Unlike during the spring of 1963, because I was now not working as a newspaper delivery boy in the fall of 1963, I no longer had to be in Indianapolis during the afternoon hours to deliver the afternoon edition of the Indianapolis Times. So my parents and I now had the option of driving up to Chicago and back to Indianapolis on a Saturday; rather than having to only visit Chicago on a Sunday, after I finished delivering the Indianapolis Times's Sunday morning edition in the darkness of the early morning hours, during the spring of 1963.

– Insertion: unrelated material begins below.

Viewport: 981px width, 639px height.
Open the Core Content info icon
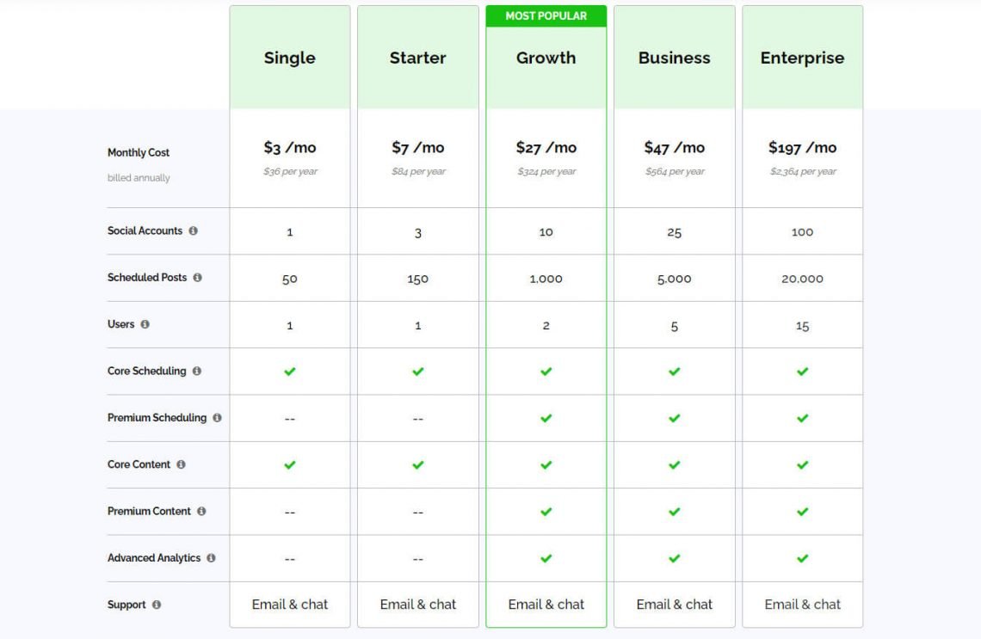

I still spent a lot of my Saturday and Sunday afternoons watching college and professional football games on television, and a lot of my Saturday and Sunday evenings watching whatever TV series shows, movies, variety shows or news-related shows were on television, in the fall of 1963. But I also do recall going to the neighborhood Vogue Theater on College Avenue near Broad Ripple Avenue one night in either the fall or spring of my junior year to see the movie version of the Gypsy Broadway musical, that Rosiland Russell and Natalie Wood starred in; and I do recall also spending a Friday or Saturday night going, with my parents, to another neighborhood movie theater, about 10 blocks south of where my family lived, either in the fall or spring of my junior year, to watch the movie version of the West Side Story, which had previously won a lot of Oscar Awards.
But, like I indicated previously, probably my strongest memory now, from the fall of 1963, was learning that JFK had been eliminated in Dallas, during my Band class period inside Broad Ripple High School, on Friday, November 22, 1963, six days before the Thanksgiving holiday.